Spectre and Meltdown are still fresh in our mind, but already researchers from Microsoft and Google have found a new vulnerability, named Speculative Store Bypass (SSB), that could allow for malicious software to indirectly read from memory. Some Intel and AMD processors are vulnerable, but of greater Android-related concern is the susceptibility of 5 ARM reference designs going back to 2011's Cortex-A15 and including the latest A75.

How it works

The particulars of the exploit were first revealed this Monday, the 21st, and they were classified as Spectre and Meltdown Side-Channel vulnerability variants 3a and 4. For a detailed explanation of the inner workings behind the new vulnerability, I recommend Peter Bright's excellent coverage at Ars Technica.

The short and greatly oversimplified version is that it's similar to how previous Spectre and Meltdown vulnerabilities worked. At an architectural level, some processors may try to "guess" memory addresses for requests before they're fully identified, in an attempt to speed things up. If they guess incorrectly, they'll ignore the data which was pulled and wait until the address is provided to find the correct data, but the earlier operation can still have an effect on other parts of the CPU.

The SSB exploit takes advantage of storing a value to memory "slowly," and then requesting a read "quickly," faster than the storing operation takes to complete. This takes advantage of the fact that, at some level, the architecture believes that the data is already being held at that location in memory, due to the previous "guessing" system in place.

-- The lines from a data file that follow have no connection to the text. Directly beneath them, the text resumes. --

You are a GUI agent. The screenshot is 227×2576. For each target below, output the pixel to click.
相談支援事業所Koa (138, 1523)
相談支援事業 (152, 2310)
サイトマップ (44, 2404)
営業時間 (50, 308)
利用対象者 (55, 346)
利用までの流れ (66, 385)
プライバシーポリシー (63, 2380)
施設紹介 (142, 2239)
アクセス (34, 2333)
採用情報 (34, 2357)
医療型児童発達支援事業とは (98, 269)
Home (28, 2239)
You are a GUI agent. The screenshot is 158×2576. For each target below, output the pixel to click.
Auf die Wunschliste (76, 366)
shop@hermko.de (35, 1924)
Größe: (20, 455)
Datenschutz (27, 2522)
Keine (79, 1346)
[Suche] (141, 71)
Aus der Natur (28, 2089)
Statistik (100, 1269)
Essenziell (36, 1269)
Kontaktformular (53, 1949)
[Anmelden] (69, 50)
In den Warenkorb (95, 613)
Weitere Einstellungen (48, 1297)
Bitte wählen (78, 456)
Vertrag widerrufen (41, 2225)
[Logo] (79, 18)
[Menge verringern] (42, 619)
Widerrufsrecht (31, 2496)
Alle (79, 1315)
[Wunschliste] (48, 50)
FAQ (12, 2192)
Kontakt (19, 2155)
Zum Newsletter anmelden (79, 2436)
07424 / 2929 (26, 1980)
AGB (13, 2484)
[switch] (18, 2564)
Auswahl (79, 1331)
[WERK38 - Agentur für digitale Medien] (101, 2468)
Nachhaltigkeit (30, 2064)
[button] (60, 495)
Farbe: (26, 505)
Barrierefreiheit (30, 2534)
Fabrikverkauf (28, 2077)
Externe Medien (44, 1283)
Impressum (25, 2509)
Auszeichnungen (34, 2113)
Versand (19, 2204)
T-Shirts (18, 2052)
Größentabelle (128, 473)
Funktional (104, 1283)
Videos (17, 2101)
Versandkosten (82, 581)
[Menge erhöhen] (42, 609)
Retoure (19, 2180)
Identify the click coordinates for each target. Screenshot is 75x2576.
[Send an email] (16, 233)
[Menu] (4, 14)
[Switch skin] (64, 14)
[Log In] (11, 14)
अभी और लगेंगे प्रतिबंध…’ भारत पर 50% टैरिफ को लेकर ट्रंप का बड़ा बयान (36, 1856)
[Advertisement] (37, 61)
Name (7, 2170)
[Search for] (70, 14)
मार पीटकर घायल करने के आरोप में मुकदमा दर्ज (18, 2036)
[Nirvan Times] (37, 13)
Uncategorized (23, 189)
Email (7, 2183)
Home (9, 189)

The processor figures out that it loaded the wrong values, and that guessed data is eventually discarded. But, at a certain level, the influence of those values on the processor (presumably, how it affects cache) can still be measured by malicious programs, giving it the means to surreptitiously determine those values.

How it affects Android

According to a statement by ARM, the majority of its products aren't vulnerable to the SSB exploit, but the following CPU reference designs are vulnerable to Variants 3a and 4:

  • Cortex-A15
  • Cortex-A57
  • Cortex-A72
  • Cortex-A73
  • Cortex-A75

Qualcomm hasn't made any statement if its products or Kryo architecture may be susceptible to the two new variants, but ARM's affected reference designs are present in many recent SoCs. So at a minimum, some current non-Snapdragon-powered phones like Huawei's P20 and P20 Pro and Qualcomm's A57-powered Snapdragon 810 and 808 (found in the Nexus 6P and 5X) may be affected.

Currently, Microsoft isn't aware of any live exploits taking advantage of SSB, and Google has included a manual kernel patch for Linux in its own announcement of the vulnerability. Instructions for mitigation are also provided by ARM, based on a category of vulnerability variants. We should see updates to fix the new exploit hit Android sometime soon.